━━━━━ Task material ━━━━━
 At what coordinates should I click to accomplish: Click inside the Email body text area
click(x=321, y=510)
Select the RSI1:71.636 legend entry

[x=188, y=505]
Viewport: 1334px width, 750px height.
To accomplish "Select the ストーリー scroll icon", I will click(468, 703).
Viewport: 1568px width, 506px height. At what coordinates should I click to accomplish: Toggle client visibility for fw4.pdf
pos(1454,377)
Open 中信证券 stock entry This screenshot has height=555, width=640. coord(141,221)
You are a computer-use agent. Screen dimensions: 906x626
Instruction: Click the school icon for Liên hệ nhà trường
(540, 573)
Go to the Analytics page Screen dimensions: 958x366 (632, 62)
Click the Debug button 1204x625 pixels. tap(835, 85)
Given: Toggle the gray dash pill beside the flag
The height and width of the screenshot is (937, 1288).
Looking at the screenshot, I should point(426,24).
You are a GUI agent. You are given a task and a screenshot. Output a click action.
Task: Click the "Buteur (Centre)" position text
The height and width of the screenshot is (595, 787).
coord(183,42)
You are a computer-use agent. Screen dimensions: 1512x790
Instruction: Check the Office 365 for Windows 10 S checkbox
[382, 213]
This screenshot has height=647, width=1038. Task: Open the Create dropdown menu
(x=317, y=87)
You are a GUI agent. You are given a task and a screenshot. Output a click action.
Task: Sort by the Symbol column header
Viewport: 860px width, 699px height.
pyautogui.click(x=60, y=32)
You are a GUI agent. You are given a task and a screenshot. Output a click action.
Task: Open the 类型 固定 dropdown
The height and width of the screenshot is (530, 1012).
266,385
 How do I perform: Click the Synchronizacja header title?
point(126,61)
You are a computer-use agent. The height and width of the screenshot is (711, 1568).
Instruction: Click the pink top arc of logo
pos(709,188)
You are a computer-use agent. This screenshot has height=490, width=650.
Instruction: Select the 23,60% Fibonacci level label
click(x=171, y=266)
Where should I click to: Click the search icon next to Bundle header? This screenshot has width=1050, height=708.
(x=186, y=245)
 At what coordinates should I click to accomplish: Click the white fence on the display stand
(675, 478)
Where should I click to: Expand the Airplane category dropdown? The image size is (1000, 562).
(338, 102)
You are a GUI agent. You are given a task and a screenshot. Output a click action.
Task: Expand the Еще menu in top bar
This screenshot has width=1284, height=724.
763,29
━━━━━
**Task instructions:** Please pull out every line above that contains the word "Toggle" and copy each one in full.

**Task response:**
Viewport: 1568px width, 506px height. At what coordinates should I click to accomplish: Toggle client visibility for fw4.pdf
Given: Toggle the gray dash pill beside the flag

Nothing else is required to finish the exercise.